TASK BRIEF:
Within the records below is a range that opens at the line with "Choose the Rectangular tall (4:3) option" and closes at the line with "1295x930 pixels.". Return that range word for word, both ends included, and only that range.

DATASET ENTRIES:
==================================================
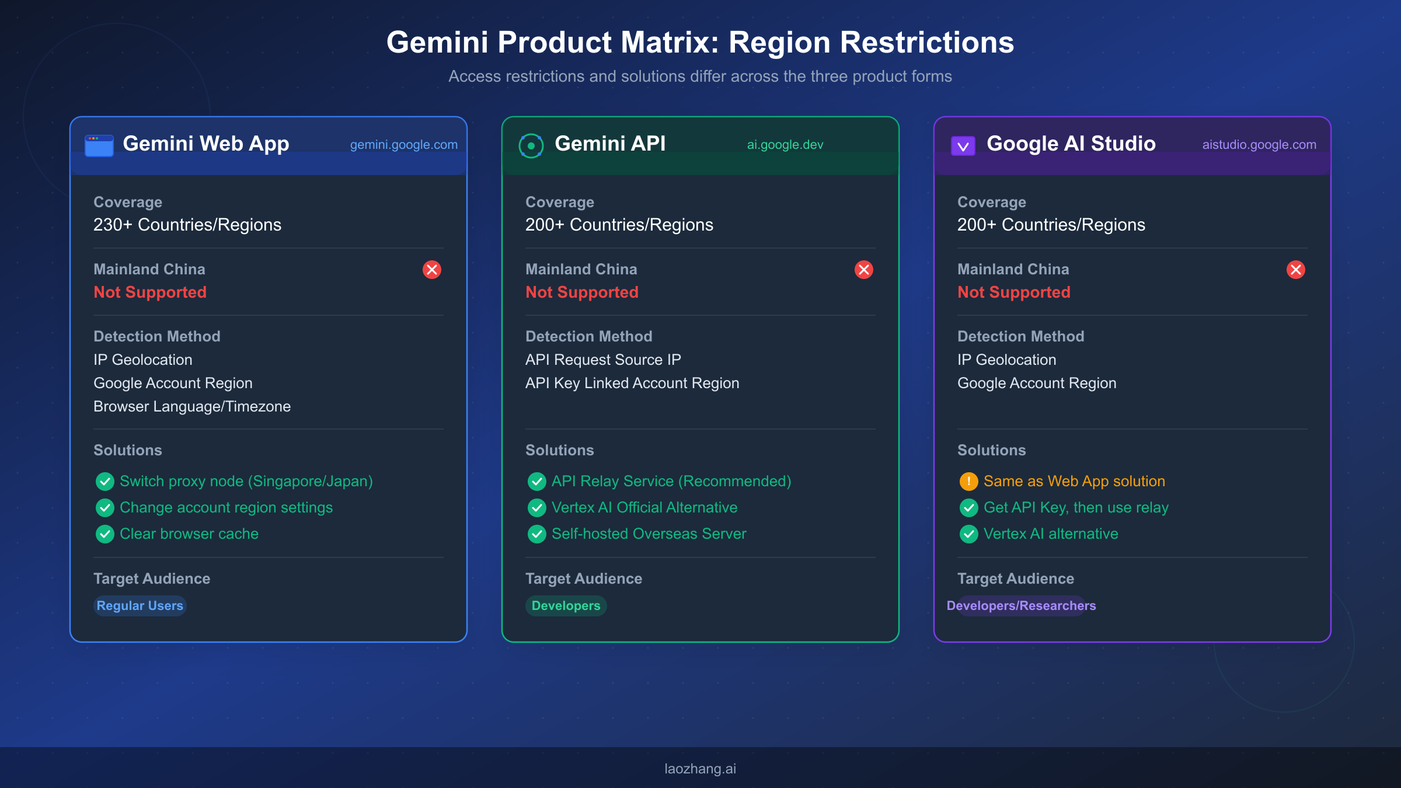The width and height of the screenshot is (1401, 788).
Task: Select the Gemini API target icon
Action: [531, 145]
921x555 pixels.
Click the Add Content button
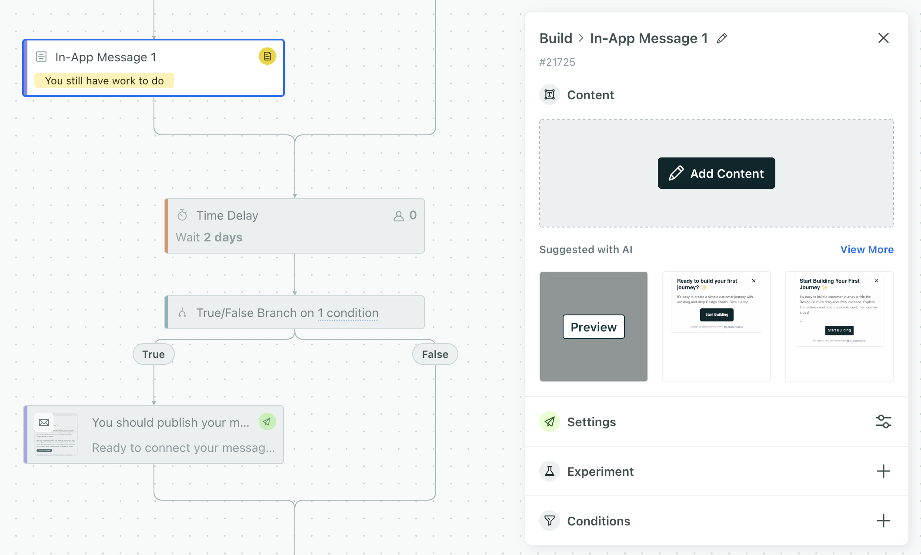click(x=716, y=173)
==================================================
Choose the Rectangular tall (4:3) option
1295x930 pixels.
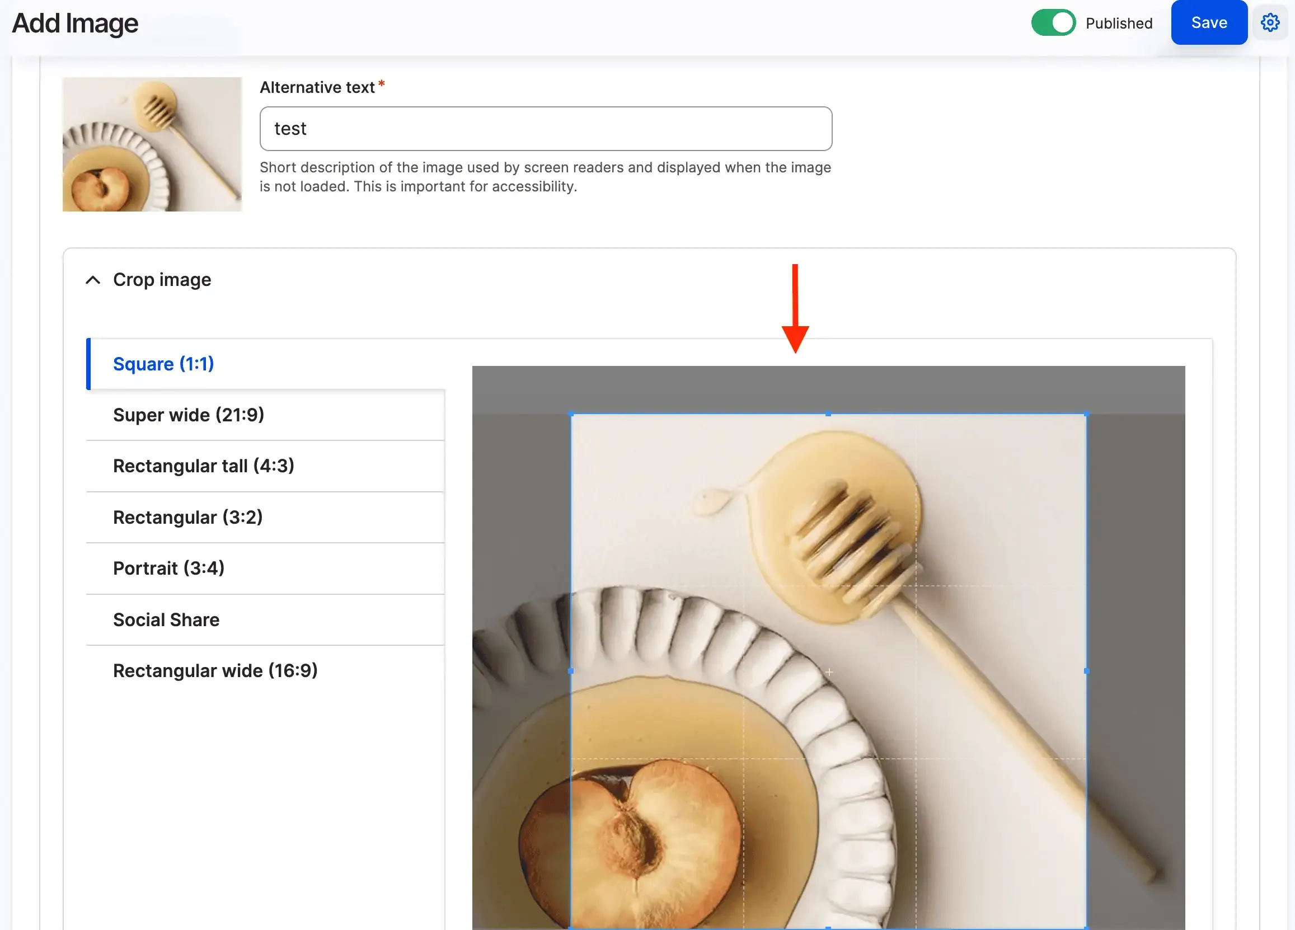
==================================================
SOLUTION:
Choose the Rectangular tall (4:3) option
1295x930 pixels.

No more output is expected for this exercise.